Assignment ▸
For the data below, restate word for word only the lines from the line containing "890x642 pixels. At" through the line containing "Task: Click the 確認画面へ進む button", both ends included.

Data records ▸
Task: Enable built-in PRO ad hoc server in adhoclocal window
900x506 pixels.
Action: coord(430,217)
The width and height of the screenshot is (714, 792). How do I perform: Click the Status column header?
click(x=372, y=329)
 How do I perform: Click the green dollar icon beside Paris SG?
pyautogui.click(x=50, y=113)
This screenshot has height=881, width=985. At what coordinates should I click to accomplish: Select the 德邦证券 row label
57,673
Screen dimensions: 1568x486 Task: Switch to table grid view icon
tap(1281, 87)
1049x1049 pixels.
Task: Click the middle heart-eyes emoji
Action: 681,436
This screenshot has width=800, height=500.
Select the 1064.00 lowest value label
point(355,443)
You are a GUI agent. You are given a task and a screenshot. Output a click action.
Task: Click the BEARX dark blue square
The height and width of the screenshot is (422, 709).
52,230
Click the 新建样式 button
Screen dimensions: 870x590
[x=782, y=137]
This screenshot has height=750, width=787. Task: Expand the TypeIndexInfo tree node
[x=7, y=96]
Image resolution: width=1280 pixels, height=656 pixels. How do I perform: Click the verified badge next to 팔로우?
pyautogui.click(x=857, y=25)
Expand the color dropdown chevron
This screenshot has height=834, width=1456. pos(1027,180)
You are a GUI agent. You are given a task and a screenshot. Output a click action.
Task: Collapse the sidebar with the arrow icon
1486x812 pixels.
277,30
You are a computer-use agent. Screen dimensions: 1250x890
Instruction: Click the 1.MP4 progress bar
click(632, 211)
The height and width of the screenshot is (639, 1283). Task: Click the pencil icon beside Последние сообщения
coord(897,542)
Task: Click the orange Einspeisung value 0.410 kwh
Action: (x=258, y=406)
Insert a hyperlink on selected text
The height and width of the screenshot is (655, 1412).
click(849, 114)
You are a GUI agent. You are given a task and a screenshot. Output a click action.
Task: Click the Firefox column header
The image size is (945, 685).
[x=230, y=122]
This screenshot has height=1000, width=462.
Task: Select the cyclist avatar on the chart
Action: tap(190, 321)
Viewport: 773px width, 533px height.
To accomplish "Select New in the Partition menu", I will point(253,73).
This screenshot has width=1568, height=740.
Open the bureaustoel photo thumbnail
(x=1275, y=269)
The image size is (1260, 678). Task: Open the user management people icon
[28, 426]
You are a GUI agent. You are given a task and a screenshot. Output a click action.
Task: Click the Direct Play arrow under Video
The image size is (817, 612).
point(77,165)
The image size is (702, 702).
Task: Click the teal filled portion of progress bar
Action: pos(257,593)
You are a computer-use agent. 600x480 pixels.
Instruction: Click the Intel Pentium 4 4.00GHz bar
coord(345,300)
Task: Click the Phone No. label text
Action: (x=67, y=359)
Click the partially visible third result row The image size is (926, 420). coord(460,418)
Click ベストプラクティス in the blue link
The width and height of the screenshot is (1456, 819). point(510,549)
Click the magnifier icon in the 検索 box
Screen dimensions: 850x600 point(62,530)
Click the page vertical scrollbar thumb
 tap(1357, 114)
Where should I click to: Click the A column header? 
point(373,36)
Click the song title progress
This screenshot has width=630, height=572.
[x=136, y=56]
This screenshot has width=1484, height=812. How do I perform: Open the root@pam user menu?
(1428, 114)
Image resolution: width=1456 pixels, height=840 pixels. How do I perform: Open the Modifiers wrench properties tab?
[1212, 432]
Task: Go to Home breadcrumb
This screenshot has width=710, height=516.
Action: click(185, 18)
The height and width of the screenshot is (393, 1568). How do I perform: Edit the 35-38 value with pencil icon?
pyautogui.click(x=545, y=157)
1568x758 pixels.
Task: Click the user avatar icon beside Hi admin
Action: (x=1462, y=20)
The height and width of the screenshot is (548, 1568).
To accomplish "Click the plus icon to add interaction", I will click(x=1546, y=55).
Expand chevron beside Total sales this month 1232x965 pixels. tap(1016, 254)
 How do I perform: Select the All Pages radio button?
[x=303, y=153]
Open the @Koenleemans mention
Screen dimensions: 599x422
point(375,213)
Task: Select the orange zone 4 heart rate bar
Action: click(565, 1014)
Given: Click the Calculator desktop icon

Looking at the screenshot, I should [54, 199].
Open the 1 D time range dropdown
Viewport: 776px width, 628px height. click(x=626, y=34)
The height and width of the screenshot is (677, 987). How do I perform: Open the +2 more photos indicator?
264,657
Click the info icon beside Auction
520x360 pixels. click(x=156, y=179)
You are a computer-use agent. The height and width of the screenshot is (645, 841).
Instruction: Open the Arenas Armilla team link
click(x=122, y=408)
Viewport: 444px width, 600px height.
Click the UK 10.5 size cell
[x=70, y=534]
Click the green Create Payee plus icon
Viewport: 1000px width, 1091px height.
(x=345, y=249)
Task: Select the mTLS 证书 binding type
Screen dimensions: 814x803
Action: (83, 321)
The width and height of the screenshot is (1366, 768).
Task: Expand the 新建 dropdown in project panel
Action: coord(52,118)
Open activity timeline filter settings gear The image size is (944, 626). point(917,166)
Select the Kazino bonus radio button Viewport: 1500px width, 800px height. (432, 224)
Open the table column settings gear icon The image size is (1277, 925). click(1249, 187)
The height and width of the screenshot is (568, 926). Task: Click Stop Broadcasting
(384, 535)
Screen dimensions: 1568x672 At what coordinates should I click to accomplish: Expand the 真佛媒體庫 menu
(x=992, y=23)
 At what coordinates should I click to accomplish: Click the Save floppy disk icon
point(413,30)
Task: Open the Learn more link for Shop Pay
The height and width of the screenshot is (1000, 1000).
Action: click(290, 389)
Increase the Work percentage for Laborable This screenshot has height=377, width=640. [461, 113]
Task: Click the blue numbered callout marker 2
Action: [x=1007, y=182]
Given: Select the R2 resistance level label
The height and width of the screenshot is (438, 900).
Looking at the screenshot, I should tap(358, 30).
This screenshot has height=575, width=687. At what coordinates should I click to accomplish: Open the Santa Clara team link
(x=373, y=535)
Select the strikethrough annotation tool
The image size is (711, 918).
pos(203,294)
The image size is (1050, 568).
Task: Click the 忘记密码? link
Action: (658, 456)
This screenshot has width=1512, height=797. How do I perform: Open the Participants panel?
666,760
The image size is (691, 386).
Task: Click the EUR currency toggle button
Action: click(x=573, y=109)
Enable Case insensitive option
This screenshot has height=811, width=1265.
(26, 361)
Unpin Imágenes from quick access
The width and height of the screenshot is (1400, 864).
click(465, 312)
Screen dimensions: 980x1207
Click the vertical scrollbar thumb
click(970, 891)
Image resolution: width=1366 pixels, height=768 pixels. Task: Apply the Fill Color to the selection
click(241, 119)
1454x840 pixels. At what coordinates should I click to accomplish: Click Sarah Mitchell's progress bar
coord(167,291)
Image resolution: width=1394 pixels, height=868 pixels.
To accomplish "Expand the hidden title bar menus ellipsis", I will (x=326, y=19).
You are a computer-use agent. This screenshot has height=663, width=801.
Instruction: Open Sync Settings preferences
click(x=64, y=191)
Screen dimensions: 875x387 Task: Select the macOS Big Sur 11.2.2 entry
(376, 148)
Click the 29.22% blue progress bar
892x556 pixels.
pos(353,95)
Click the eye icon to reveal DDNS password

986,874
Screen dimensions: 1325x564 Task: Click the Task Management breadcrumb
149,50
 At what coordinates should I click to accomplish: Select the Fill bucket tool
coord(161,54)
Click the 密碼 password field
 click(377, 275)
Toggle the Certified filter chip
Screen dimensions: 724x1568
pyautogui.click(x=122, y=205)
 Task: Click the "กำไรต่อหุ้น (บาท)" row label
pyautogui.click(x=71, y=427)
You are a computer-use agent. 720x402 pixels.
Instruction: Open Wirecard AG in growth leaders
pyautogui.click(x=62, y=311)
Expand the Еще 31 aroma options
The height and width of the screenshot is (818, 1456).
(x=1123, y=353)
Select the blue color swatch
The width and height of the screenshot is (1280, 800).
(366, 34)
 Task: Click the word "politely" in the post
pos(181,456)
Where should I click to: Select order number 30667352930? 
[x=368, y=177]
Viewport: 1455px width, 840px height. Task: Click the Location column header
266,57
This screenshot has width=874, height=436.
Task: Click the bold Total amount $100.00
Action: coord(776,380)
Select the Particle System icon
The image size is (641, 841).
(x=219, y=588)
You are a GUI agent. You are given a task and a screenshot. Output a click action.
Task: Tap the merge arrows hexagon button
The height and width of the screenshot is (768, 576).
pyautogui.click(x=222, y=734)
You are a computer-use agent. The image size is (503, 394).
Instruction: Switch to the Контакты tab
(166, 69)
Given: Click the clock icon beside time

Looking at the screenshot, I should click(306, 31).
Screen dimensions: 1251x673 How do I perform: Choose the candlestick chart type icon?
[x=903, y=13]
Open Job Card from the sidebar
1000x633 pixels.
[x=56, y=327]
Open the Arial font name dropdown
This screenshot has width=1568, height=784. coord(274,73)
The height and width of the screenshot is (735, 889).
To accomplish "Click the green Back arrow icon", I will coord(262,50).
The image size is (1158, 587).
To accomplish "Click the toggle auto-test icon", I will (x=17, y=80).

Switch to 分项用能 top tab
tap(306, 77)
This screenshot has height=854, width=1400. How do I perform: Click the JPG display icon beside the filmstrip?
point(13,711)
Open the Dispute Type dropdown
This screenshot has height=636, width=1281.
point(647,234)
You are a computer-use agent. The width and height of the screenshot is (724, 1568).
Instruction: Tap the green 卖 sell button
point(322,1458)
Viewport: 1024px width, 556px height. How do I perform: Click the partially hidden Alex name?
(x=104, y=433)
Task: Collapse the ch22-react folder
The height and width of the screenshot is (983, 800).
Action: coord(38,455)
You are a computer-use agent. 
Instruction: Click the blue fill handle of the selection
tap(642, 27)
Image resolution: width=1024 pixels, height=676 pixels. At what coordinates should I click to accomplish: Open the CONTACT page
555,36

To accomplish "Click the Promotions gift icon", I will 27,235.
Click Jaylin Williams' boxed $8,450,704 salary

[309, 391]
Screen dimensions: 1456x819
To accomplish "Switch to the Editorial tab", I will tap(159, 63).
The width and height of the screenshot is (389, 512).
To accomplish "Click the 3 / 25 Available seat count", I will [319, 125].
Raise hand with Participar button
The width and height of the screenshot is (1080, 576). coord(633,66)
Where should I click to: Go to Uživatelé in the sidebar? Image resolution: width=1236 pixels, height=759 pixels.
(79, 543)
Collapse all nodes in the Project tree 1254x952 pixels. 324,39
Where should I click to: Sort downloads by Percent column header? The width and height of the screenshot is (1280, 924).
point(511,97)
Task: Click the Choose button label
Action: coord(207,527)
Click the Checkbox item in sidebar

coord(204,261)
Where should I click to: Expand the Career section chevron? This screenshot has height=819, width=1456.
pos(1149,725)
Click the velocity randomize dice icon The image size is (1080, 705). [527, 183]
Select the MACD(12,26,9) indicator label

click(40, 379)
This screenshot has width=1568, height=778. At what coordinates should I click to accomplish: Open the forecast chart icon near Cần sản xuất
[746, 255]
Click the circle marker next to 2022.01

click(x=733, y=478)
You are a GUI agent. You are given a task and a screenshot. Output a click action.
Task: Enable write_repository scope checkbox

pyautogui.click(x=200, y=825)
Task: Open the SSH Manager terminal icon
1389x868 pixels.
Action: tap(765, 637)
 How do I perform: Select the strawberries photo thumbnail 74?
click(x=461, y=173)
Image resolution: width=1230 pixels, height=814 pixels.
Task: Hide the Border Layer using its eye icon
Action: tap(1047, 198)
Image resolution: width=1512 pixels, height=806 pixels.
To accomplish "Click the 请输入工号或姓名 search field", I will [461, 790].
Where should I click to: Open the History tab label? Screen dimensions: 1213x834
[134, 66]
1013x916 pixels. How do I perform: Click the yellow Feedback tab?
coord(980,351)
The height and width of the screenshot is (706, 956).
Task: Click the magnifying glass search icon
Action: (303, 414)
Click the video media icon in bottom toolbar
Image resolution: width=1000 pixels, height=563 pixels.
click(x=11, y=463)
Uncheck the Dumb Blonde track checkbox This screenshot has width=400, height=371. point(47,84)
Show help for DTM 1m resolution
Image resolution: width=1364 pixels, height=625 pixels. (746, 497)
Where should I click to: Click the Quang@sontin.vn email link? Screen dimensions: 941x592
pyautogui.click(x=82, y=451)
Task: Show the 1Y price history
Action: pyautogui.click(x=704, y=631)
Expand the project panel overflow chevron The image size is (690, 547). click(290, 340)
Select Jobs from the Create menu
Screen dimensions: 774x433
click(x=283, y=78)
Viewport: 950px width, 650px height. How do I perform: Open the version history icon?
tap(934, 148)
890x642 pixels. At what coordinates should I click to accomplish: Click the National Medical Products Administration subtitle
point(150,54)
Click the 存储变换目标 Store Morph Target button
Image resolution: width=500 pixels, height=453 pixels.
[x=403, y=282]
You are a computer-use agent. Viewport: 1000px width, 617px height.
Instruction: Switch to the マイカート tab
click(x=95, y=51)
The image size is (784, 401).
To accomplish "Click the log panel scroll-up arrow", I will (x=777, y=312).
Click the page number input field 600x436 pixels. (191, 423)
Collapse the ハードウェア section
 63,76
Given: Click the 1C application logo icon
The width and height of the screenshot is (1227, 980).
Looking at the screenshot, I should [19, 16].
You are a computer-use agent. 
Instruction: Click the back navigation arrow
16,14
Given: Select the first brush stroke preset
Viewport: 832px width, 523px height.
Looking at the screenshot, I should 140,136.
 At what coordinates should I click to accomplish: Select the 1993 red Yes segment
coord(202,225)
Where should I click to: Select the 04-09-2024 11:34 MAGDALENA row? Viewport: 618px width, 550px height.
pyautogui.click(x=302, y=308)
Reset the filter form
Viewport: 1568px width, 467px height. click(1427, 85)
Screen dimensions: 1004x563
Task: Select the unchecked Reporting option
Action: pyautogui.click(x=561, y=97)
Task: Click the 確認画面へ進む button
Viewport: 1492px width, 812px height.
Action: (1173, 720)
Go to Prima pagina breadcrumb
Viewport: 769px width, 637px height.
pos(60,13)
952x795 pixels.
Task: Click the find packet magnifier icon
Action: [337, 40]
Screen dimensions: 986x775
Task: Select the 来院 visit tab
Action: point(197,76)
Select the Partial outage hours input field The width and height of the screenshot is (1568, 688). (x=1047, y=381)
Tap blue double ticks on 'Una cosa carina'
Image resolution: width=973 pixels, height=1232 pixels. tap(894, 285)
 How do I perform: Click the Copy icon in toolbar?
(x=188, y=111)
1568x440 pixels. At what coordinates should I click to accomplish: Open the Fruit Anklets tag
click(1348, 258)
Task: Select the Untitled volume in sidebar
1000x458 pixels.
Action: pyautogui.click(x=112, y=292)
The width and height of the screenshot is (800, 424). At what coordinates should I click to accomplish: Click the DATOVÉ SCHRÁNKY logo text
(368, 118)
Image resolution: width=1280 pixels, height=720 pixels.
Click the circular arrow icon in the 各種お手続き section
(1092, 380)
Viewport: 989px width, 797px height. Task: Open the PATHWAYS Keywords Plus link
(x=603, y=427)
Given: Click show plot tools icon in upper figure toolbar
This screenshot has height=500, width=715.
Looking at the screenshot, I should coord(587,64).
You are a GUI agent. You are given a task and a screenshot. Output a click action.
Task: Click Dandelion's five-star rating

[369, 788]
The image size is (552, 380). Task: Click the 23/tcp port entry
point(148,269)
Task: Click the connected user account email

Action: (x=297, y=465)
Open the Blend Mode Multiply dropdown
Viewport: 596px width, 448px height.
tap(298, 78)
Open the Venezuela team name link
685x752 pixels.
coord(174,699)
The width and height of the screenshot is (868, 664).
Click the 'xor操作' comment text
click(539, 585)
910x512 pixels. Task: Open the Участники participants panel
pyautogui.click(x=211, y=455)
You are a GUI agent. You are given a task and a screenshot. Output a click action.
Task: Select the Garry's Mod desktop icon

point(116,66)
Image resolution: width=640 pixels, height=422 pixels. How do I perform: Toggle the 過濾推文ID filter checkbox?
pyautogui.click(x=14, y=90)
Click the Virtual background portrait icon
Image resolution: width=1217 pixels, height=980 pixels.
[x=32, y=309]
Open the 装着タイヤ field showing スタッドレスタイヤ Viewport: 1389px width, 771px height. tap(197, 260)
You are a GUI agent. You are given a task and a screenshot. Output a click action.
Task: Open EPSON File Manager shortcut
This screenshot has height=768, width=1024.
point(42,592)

Completed exercise ▸
890x642 pixels. At what coordinates should I click to accomplish: Click the National Medical Products Administration subtitle
point(150,54)
Click the 存储变换目标 Store Morph Target button
Image resolution: width=500 pixels, height=453 pixels.
[x=403, y=282]
You are a computer-use agent. Viewport: 1000px width, 617px height.
Instruction: Switch to the マイカート tab
click(x=95, y=51)
The image size is (784, 401).
To accomplish "Click the log panel scroll-up arrow", I will (x=777, y=312).
Click the page number input field 600x436 pixels. (191, 423)
Collapse the ハードウェア section
 63,76
Given: Click the 1C application logo icon
The width and height of the screenshot is (1227, 980).
Looking at the screenshot, I should [19, 16].
You are a computer-use agent. 
Instruction: Click the back navigation arrow
16,14
Given: Select the first brush stroke preset
Viewport: 832px width, 523px height.
Looking at the screenshot, I should 140,136.
 At what coordinates should I click to accomplish: Select the 1993 red Yes segment
coord(202,225)
Where should I click to: Select the 04-09-2024 11:34 MAGDALENA row? Viewport: 618px width, 550px height.
pyautogui.click(x=302, y=308)
Reset the filter form
Viewport: 1568px width, 467px height. click(1427, 85)
Screen dimensions: 1004x563
Task: Select the unchecked Reporting option
Action: pyautogui.click(x=561, y=97)
Task: Click the 確認画面へ進む button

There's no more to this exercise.